何度も何度も見直し、考えることで、徐々にブラッシュアップできます。
これくらいでいいやと妥協するのではなく、「もっとよりよくならないかな」という視点で取り組んでみてください。
まとめ
産業保健師の面接対策は準備がカギです。
これらの対策を実践すれば、未経験でも産業保健師の面接に合格する可能性がぐっと高まります。まずは、志望動機の準備から始めてみましょう!

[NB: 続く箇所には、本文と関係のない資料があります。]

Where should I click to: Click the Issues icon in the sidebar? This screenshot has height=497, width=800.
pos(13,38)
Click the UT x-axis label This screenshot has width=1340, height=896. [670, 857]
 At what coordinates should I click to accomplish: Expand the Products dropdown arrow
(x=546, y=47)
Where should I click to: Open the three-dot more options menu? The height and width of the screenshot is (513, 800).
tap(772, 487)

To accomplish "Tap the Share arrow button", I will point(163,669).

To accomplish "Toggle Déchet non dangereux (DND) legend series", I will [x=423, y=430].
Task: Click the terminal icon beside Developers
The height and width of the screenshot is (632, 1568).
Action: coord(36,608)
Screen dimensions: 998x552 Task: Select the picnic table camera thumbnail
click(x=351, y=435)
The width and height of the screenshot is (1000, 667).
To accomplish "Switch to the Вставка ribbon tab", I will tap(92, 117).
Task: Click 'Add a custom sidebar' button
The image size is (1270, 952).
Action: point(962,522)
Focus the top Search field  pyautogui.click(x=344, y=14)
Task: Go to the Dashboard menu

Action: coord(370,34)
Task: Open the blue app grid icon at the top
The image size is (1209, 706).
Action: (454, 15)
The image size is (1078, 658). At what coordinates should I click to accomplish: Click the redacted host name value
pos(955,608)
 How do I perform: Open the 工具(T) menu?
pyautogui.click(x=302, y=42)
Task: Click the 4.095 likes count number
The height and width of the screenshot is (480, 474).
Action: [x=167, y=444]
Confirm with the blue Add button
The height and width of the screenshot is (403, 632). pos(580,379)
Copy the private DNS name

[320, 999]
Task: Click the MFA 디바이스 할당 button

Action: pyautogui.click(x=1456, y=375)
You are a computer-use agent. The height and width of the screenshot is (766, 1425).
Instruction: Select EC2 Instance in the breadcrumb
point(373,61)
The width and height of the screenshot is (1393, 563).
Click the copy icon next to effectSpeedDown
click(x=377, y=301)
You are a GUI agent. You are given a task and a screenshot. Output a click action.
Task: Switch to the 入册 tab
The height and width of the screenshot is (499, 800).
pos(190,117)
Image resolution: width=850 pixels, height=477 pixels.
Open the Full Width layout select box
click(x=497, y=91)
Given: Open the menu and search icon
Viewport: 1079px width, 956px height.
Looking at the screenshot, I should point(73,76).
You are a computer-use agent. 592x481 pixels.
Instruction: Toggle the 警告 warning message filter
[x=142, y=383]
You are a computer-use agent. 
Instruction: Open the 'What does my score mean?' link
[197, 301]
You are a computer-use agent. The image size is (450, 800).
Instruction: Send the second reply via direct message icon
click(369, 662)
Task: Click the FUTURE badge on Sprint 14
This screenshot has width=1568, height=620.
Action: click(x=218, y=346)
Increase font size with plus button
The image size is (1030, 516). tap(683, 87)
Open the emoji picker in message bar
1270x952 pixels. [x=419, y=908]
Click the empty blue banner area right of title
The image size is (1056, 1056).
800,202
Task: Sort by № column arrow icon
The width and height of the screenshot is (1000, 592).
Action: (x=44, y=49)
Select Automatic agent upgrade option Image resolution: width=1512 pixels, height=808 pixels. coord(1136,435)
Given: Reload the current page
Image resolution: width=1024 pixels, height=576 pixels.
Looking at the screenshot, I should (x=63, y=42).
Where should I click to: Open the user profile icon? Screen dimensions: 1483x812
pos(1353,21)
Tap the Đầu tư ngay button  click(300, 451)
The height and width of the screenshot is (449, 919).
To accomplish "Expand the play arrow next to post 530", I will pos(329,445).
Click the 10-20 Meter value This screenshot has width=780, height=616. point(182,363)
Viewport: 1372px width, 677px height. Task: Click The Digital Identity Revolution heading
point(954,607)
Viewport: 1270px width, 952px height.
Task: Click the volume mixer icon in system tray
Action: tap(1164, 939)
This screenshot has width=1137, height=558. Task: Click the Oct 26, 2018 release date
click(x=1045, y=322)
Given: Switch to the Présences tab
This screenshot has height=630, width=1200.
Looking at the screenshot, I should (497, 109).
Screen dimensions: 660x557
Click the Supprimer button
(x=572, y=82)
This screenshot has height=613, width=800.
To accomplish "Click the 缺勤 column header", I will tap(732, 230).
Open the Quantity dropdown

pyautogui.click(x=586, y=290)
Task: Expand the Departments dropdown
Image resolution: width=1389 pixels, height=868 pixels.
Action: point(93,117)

しっかり準備することで、事前に対策していない人と確実に差をつけられますよ。
良い結果になることを心から祈ってます。
よくあるQ&A

書類選考を通るためのポイントは?
→ 職務経歴書には「産業保健師に活かせるスキル」を具体的に書きましょう。
なぜなら、採用担当者は企業ですぐに活躍できそうな人材かどうかをみているから。
産業保健師の経験がない場合は、前職での経験をどのように活かすかという視点で書いてみてください。

書類選考の通過率がぐっと上がりますよ。
適性検査はありますか?
→ 企業によっては実施されることがあります。
一般的には性格診断や基礎能力テストが行われます。

慌てないためにも、事前に転職エージェントを通して確認しておきましょう。
看護師でも企業で働くことはできる?
→ 産業保健師の求人の中には、看護師資格のみで応募できるものもあります。
しかし、看護師がストレスチェックの管理者を担当する場合、研修が必要となるため、近年では募集要件として保健師資格が必須となっている求人が多い印象があります。
稀ではありますが、工場を持つ企業などでは救急対応などが必要となることもあり、臨床経験が役立つ場面があるのは確かです!

企業で働く上で、臨床経験は間違いなく強みになりますよ。しっかりアピールしましょう。